WORK TO COMPLETE :: Reproduce every line of the records below word for word. Leave out the pictures.
════════
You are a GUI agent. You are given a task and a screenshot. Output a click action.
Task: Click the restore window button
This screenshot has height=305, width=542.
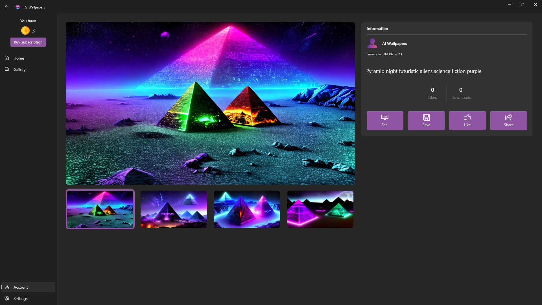point(522,5)
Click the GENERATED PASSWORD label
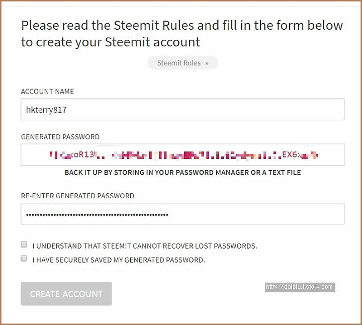This screenshot has height=325, width=362. 60,137
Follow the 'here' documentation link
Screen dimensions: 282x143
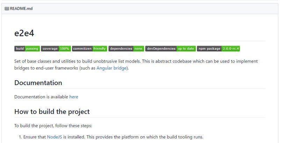point(74,96)
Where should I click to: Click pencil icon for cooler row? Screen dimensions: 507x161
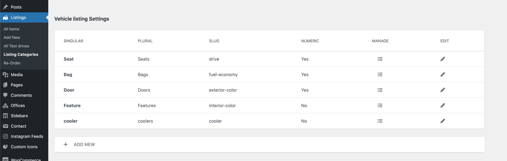coord(442,121)
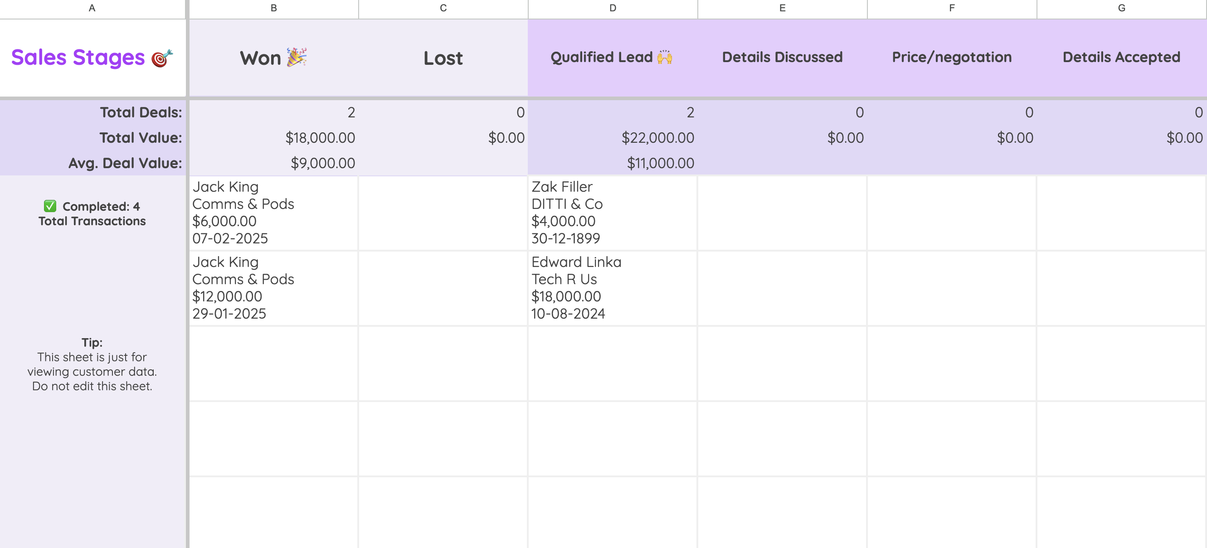
Task: Click the Zak Filler DITTI & Co cell
Action: click(x=612, y=213)
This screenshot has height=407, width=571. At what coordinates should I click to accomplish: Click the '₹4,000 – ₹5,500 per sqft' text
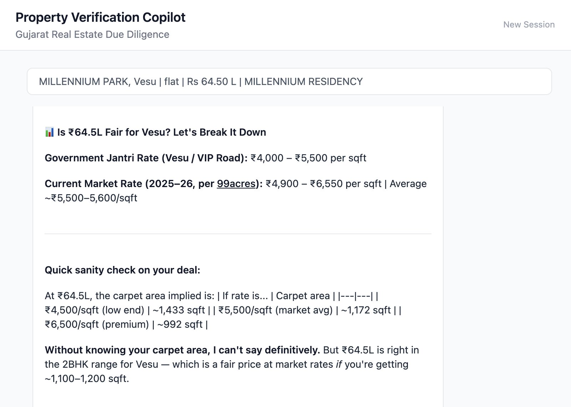coord(308,158)
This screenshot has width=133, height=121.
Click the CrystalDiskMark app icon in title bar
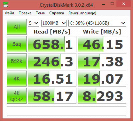point(5,4)
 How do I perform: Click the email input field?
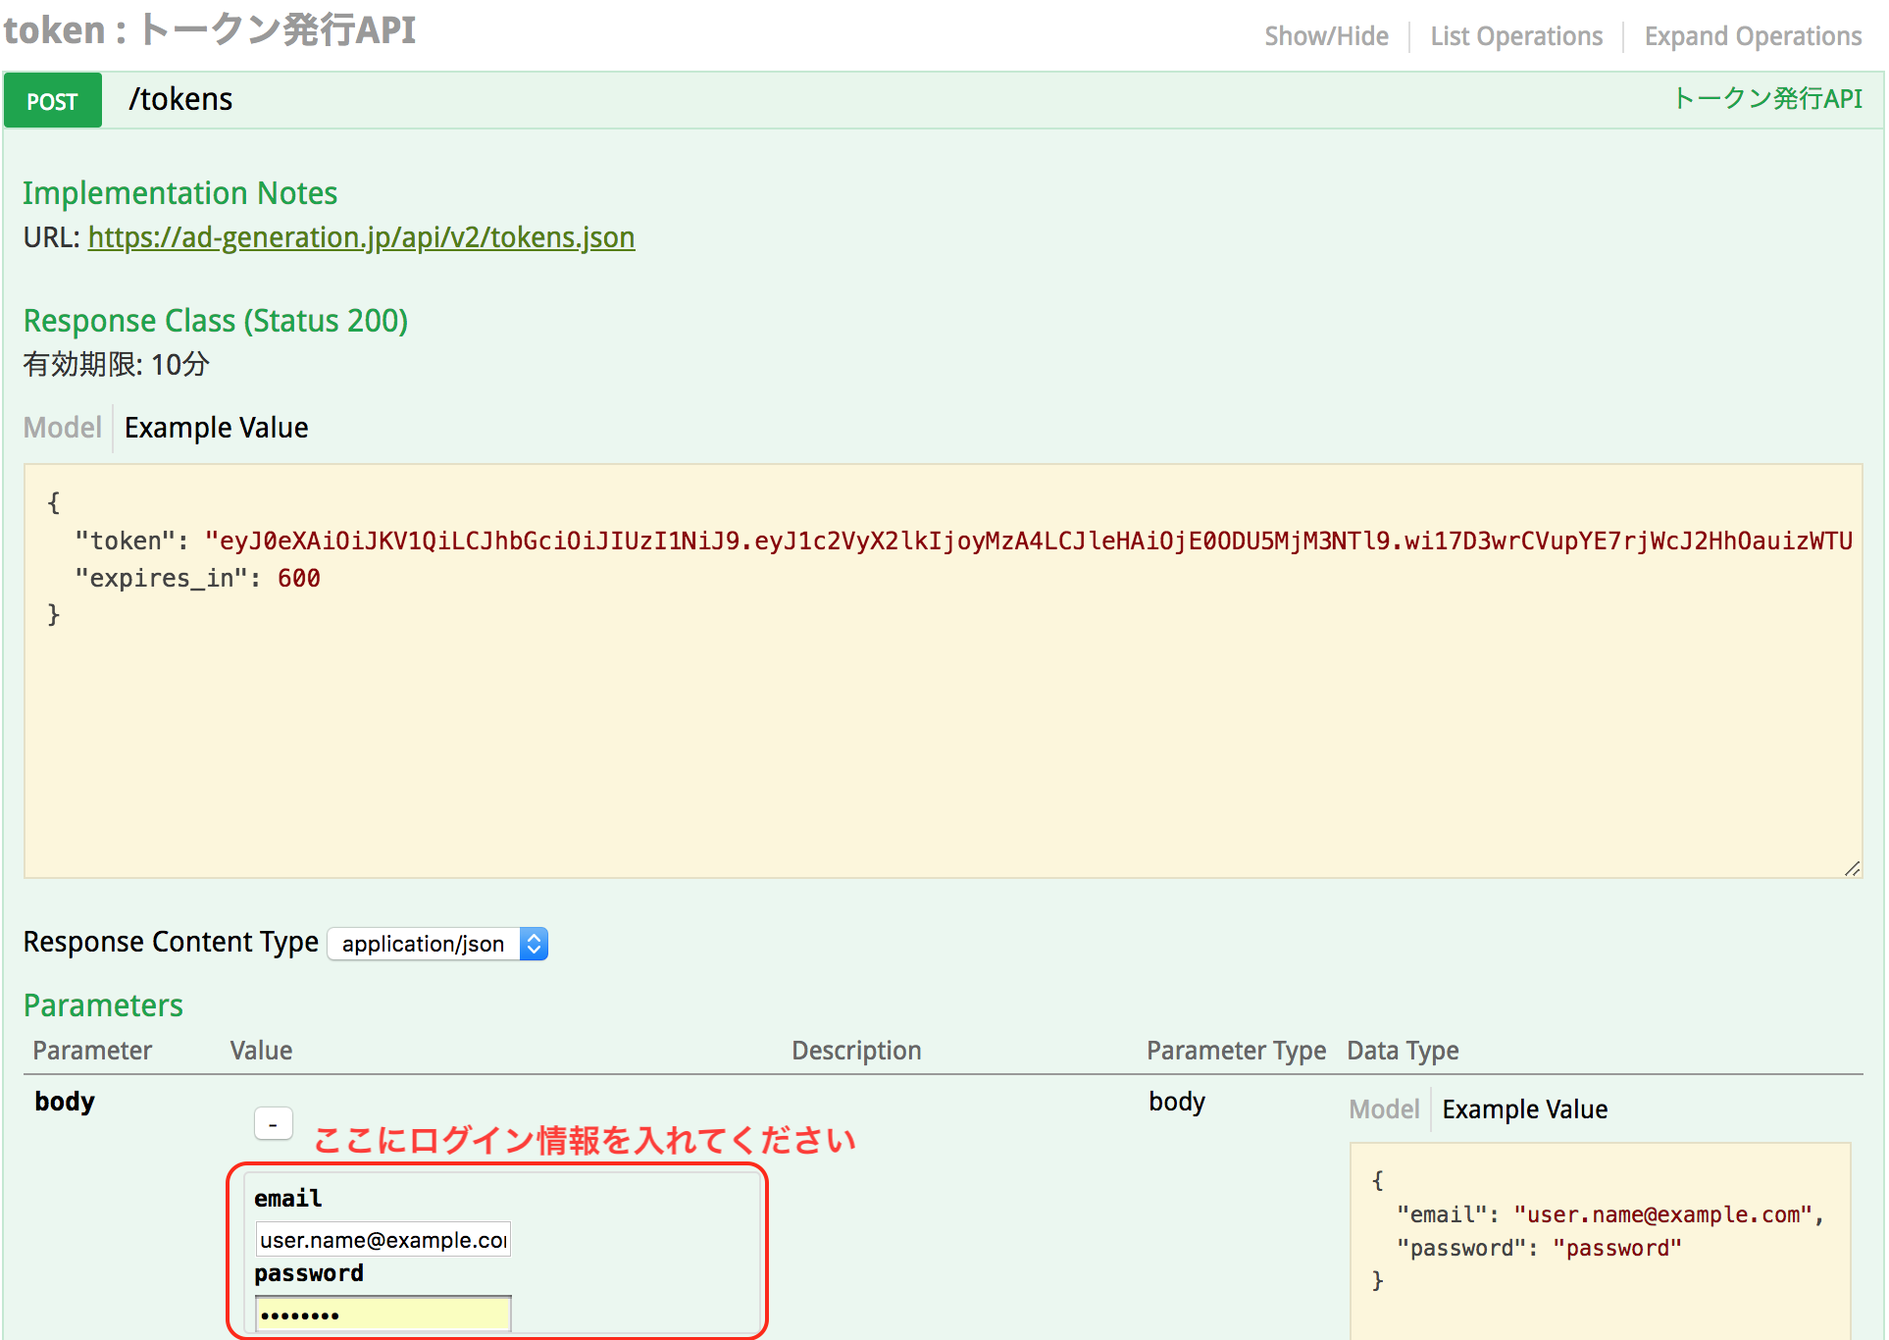click(383, 1240)
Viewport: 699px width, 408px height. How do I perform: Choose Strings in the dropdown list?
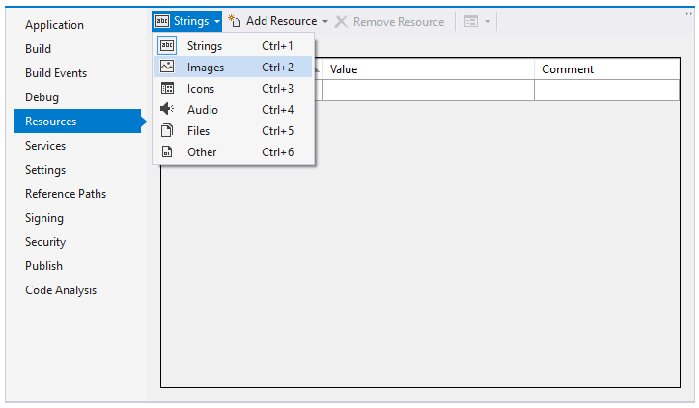tap(205, 46)
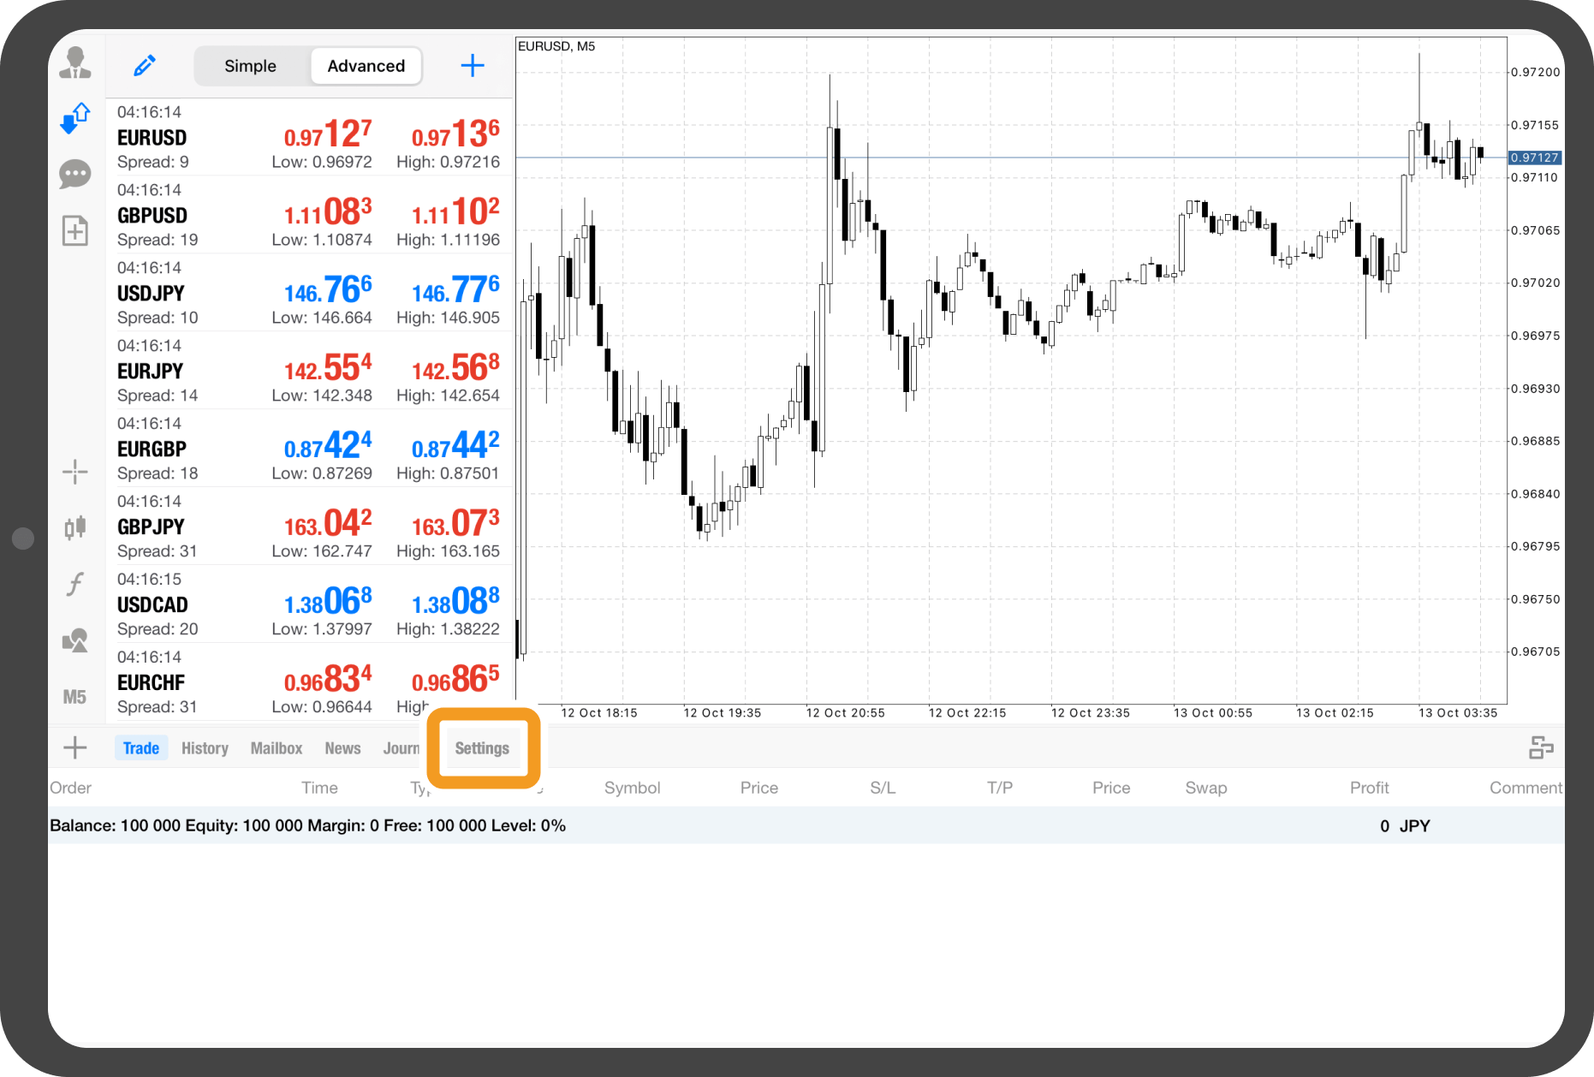
Task: Open the quotes up-down arrows icon
Action: [x=75, y=118]
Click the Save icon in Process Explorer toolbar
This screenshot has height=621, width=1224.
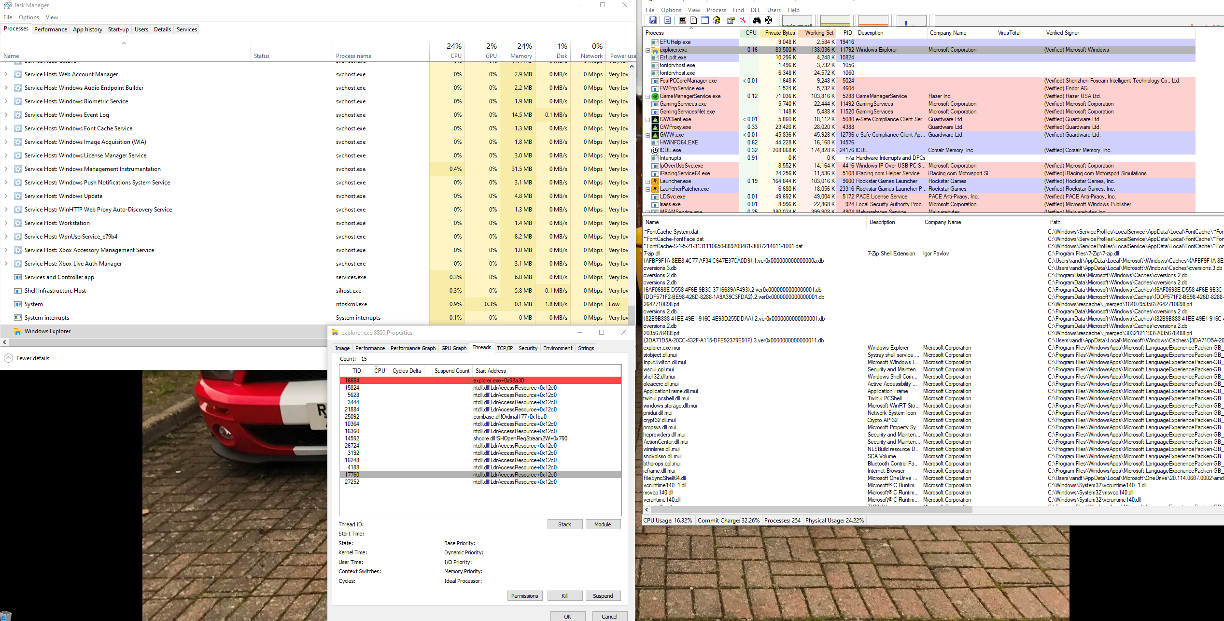click(x=653, y=20)
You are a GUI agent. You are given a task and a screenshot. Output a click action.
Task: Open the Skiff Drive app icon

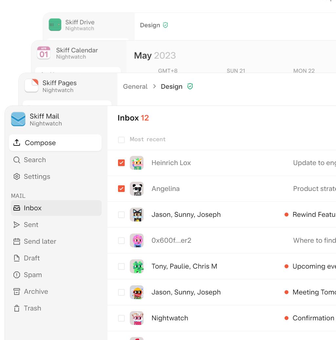coord(55,25)
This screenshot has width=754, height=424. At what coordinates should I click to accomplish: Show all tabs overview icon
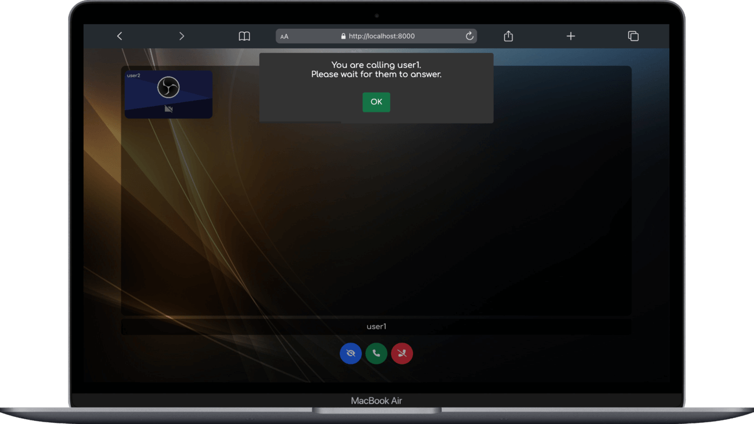point(633,36)
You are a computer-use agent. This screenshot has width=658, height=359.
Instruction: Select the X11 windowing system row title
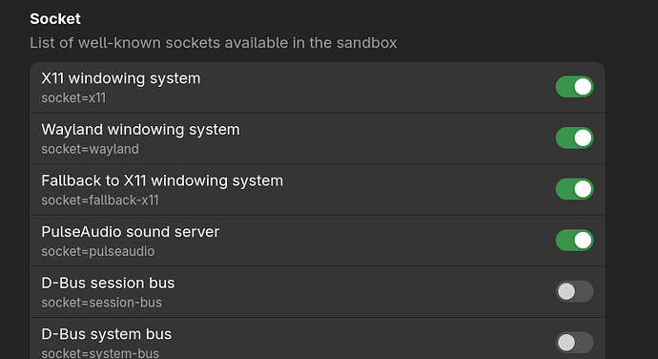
════════
THE OUTPUT ::
You are a GUI agent. You are given a task and a screenshot. Output a click action.
Task: Click the restore window button
This screenshot has height=305, width=542.
point(522,5)
Click the GENERATED PASSWORD label
This screenshot has height=325, width=362. 60,137
Follow the 'here' documentation link
Screen dimensions: 282x143
point(74,96)
Where should I click to: Click pencil icon for cooler row? Screen dimensions: 507x161
coord(442,121)
Task: Click the Zak Filler DITTI & Co cell
Action: click(x=612, y=213)
This screenshot has height=407, width=571. At what coordinates should I click to accomplish: Click the '₹4,000 – ₹5,500 per sqft' text
coord(308,158)
This screenshot has width=133, height=121.
Click the CrystalDiskMark app icon in title bar
point(5,4)
 How do I perform: Click the email input field?
click(383, 1240)
Viewport: 699px width, 408px height. How do I perform: Choose Strings in the dropdown list?
tap(205, 46)
Task: Open the quotes up-down arrows icon
Action: [x=75, y=118]
Click the Save icon in Process Explorer toolbar
This screenshot has height=621, width=1224.
click(x=653, y=20)
You are a GUI agent. You are given a task and a screenshot. Output a click action.
Task: Open the Skiff Drive app icon

coord(55,25)
This screenshot has width=754, height=424. At what coordinates should I click to accomplish: Show all tabs overview icon
point(633,36)
You are a computer-use agent. This screenshot has width=658, height=359.
Instruction: Select the X11 windowing system row title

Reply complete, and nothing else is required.